Zelf is ze een liefhebber van de bruine kroeg. „Toen ik werkte zat ik veel bij Hoppe en Scheltema. Ik ken dat wel.” Al is ze geen geboren en getogen Amsterdammer. „Ik voel me wel Amsterdamse. Ik heb er altijd gewerkt, maar ik woon er pas 11 jaar.” Ze is geboren in Eindhoven. „Mijn ouders zaten ondergedoken en in bevrijd Zuid-Nederland kon mijn vader aan de Eindhovense universiteit aan de slag. Ik ben echt een bevrijdingskind.”

Het woonprobleem uit de voorstelling ondervindt ze aan den lijve. „Ik heb altijd in Leiden gewoond. Na mijn pensionering ben ik naar Friesland gegaan. Na acht jaar kon ik een huis kopen in Amsterdam-Noord, in 2012. Dat huis heb ik drie jaar geleden verkocht. Nu huur ik in de vrije sector. Dat is zeer prijzig. Als mijn geld straks op is, is de vraag waar ik naartoe moet. Misschien ga ik dan maar terug naar Friesland.”

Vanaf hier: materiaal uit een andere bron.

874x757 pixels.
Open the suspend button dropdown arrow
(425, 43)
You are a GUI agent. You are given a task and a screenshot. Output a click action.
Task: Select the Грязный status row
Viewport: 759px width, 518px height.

Amsterdam is voor haar de geschiedenis, de cultuur, de wetenschap. „Dat heb je om je heen en het zit in de stenen. En uit alle hoeken van de wereld zijn hier mensen, van alle genders, whatever. Dat is prettig. En vergeleken bij een dorp is Amsterdam vriendelijk. Iedereen maakt wel een praatje.” Dat is geen gangbaar beeld van de stad, maar, zegt ze: „Als je het wilt, heb je altijd aanspraak.”